Templates for plotnine
Python package plotnine
presents a ggplot2-based realization of the “Grammar of Graphics” with matplotlib
background. Actively using LaTeX package pgfplots
for plottings, I found plotnine
useful to do make drawings directly in Python with a reasonable convenience of previewing in Jupyter notebooks and exporting into png/svg (for further assembly in Inkscape).
Resources
- Textbook-like online manual: https://r-graphics.org/
- Reference on
ggplot
functions: https://ggplot2.tidyverse.org/ - Matplotlib colormaps:
Preamble
Typical preamble
import meshio
import pandas as pd
import numpy as np
import plotnine as p9
from glob import glob
from os.path import join as pjoin
from matplotlib import rc
rc('text', usetex=True) # use tex fonts in labels
Note that the LaTeX texts are exported as paths to svg. Thus, they are not editable as text and do not require font embedding, which could be as positive aspect as well as a drawback. To have them embedded, figure should be exported as PDF.

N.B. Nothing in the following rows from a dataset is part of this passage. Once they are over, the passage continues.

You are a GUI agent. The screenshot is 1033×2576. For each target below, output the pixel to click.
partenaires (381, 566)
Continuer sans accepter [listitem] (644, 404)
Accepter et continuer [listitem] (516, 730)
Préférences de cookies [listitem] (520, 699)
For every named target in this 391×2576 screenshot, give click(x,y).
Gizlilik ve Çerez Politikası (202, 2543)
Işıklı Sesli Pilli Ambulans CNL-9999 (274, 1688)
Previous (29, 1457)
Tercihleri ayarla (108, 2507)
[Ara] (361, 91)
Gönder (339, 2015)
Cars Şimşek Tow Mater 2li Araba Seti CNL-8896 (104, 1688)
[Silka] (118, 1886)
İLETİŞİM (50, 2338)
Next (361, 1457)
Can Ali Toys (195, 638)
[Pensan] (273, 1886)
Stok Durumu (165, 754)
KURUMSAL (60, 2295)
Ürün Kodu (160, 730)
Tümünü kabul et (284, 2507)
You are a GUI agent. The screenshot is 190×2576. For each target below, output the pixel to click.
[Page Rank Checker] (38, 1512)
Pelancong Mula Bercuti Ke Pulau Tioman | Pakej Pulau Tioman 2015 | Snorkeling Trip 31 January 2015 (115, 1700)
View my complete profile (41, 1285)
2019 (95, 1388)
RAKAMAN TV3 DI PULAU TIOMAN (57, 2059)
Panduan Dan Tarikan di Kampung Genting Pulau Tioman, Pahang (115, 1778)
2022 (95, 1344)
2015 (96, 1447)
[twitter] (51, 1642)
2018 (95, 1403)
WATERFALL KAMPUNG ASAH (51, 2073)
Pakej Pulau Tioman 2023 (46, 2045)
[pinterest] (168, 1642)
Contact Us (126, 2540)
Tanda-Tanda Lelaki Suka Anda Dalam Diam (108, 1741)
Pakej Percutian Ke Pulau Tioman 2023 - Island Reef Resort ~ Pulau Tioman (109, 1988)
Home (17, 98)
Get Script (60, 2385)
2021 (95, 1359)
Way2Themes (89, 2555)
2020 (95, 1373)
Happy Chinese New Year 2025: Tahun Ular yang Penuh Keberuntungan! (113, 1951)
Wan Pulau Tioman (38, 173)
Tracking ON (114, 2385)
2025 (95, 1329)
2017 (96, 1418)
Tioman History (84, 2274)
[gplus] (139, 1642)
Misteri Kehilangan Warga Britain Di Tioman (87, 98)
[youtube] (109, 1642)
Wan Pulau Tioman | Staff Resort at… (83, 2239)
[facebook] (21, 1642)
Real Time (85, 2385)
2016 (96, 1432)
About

Plotting a few lines in the same axes
Say, we have two datasets saved in files result_size_24.dat
and result_size_58.dat
which are different by size of the sample analyzed. The first step is to create a joint dataset, where the column size
will be used to distinguish the initial datasets:
df1 = pd.read_csv('result_size_24.dat', sep=' ')
df1['size'] = 24.
df2 = pd.read_csv('result_size_58.dat', sep=' ')
df2['size'] = 58.
# $ cat result_size_24.dat
# time magnetization
# 0.000000000000000000e+00 2.210569005689148714e+00
# 1.212121212121212155e+00 2.247376865418724279e+00
# 2.424242424242424310e+00 2.211233780883315791e+00
# 3.636363636363636687e+00 2.257762135137621584e+00
# ...
df = pd.concat((df1, df2))
Other useful options for read_csv
are header=None
and skiprows=1
.
By default, labels for axes and legends are taken from the dataset column captions. While axes labels can be easily changed, this is not true for legends (at least, if you want to keep automatic selection of symbols and colors instead of manual assignment of them). Thus, a reasonable way is to add a few new columns into the dataset df
, which will be properly labeled. Say, dataset contains columns time
and magnetization
we want to plot:
xaxis = r'\rmfamily Time (min)'
yaxis = r'\rmfamily Magnetization $M$ (emu/g)'
groupby = r'\rmfamily Sample size (nm)'
df[xaxis] = df['time']
df[yaxis] = df['magnetization']
df[groupby] = df['size'].transform(str)
Two important points here:
- LaTeX font selection
\rmfamily
is used to override the default\sffamily
font just because I like it more. - Since
size
is numerical (for purpose in this example), we need to convert it to the text withtransform
method. Of course, one can use own functions as well as lambda expressions here.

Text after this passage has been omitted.